Das Fasten ist keine neue Mode-Erfindung. Die Menschen auf der Erde fasten seit sehr langer Zeit und es finden sich in allen Religionen bestimmte Fasten-Rituale. Im Christentum ist es die Fastenzeit vor Ostern. Im Islam wird jedes Jahr während des Ramadans tagsüber gefastet. Ebenso finden sich mehr oder weniger feste Fastenzeiten im Hinduismus, dem Buddhismus und vielen alten Naturreligionen. Aus religiöser Sicht wird fasten aber meist nicht als Körperreinigungsprozess wahrgenommen, sondern mehr als geistige Läuterung.

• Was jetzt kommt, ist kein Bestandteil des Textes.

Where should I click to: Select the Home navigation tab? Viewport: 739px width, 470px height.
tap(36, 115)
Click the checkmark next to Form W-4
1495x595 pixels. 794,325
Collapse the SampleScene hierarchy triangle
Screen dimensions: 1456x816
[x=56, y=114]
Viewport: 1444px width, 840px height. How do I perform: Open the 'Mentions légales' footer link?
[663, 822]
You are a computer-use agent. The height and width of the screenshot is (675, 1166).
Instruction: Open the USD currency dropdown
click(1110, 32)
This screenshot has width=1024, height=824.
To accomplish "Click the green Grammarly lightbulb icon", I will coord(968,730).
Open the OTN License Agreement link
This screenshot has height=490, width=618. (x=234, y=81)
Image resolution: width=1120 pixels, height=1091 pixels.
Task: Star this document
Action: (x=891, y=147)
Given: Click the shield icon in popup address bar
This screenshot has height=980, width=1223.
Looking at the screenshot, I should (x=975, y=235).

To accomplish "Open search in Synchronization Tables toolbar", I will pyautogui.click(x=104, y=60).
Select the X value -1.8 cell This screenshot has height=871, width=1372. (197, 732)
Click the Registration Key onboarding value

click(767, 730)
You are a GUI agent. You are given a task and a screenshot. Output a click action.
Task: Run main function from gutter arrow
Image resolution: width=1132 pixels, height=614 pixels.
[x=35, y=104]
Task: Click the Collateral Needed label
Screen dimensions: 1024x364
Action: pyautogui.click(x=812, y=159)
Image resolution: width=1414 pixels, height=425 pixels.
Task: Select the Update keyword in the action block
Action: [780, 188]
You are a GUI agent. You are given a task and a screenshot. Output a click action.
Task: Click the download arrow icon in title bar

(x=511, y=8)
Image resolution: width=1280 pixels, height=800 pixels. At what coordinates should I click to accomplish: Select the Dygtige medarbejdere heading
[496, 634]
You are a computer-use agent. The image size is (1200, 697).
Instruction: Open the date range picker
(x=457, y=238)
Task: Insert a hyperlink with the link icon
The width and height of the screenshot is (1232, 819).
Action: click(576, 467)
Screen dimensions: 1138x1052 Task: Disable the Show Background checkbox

Fasten – Eine uralte Heilmethode erfährt frischen Wind. Wir erklären Ihnen alles wichtige rund ums fasten.

Warum fasten?

Die Gründe zu fasten können sehr vielfältig sein. Einige fasten, um abzunehmen, die anderen wegen der geistigen Herausforderung, manche um den Körper präventiv zu entschlacken und wieder andere nutzen das Fasten um Krankheiten zu heilen. Moderne medizinische Studien belegen, dass das sogenannte Heilfasten bei einigen Krankheiten sehr wirksam ist. Zu den von der Medizin bestätigten Effekten zählen die Senkung von Blutzucker und -fett. Des weitern hat das Fasten eine langfristig positive Auswirkung auf den Bluthochdruck und insbesondere bei Gelenkbeschwerden scheint das Fasten manchmal wahr Wunder zu wirken. So geht auch der Begriff des Heilfastens auf Otto Buchinger zurück, welcher durch eine dreiwöchige Fastenzeit seine langjährige rheumatische Arthritis loswurde.

Wie fasten?

Wie bei den Diäten, gibt es beim Fasten auch unzählige Variationen und Anleitungen. Wir können aus eigener Erfahrung sagen, dass das wichtigste ist sich den Schritt zu trauen und in die eigene Körperwahrnehmung zu gehen. Manche Menschen fasten 3 Tage, manche 7 und wieder andere bis zu 4 Wochen. Zur Einleitung der Fastenzeit sollte man den Darm vollständig entleeren. Das kann man entweder durch die Einnahme von Glaubersalz (Natriumsulfat) tun oder durch einen rektalen Einlauf mit einer lauwarmen Flüssigkeit. Das macht den Start um einiges leichter. Einige Menschen nehmen während der ersten Tage noch Saft und Gemüsebrühe zu sich, manche konsumieren diese in unregelmäßigen Abständen die komplette Fastenzeit hindurch und wieder andere verzichten komplett auf Energie und trinken lediglich Wasser und Tee während dieser Zeit. Wichtig ist es auf den eigenen Körper zu hören und das Fasten zu brechen, wenn es einem nicht gut. Wenn man nicht gleich ganz abbrechen will, kann es durchaus hilfreich sein ein Glas Saft zu trinken. Außerdem sollte man darauf achten, was man tagsüber tut, während man fastet. Einige können ohne Probleme weiter ihrer Arbeit nachgehen, andere brauchen zum fasten einen ruhigen Ort und nehmen sich extra Urlaub dafür. Es kann auch hilfreich sein, an einem fremden Ort zu fasten, weil man dort keine bestehenden Verhaltensmuster hat.

Wie fasten?

Wie das Fasten brechen?

Am Ende der Fastenzeit ist es sehr wichtig nur langsam wieder dem essen anzufangen. Eine gedünstete Karotte oder ein Apfel sind beliebte und empfohlene Nahrungsmittel zum Fastenbrechen. Auf jeden Fall sollte man es vermeiden direkt wieder „ganz normal“ oder auch nur annährungsweise viel zu essen. Man merkt dies leider beim Essen direkt noch nicht – aber wenn man zu schnell wieder zu viel isst, hat man mit starken Bauchkrämpfen zu rechnen.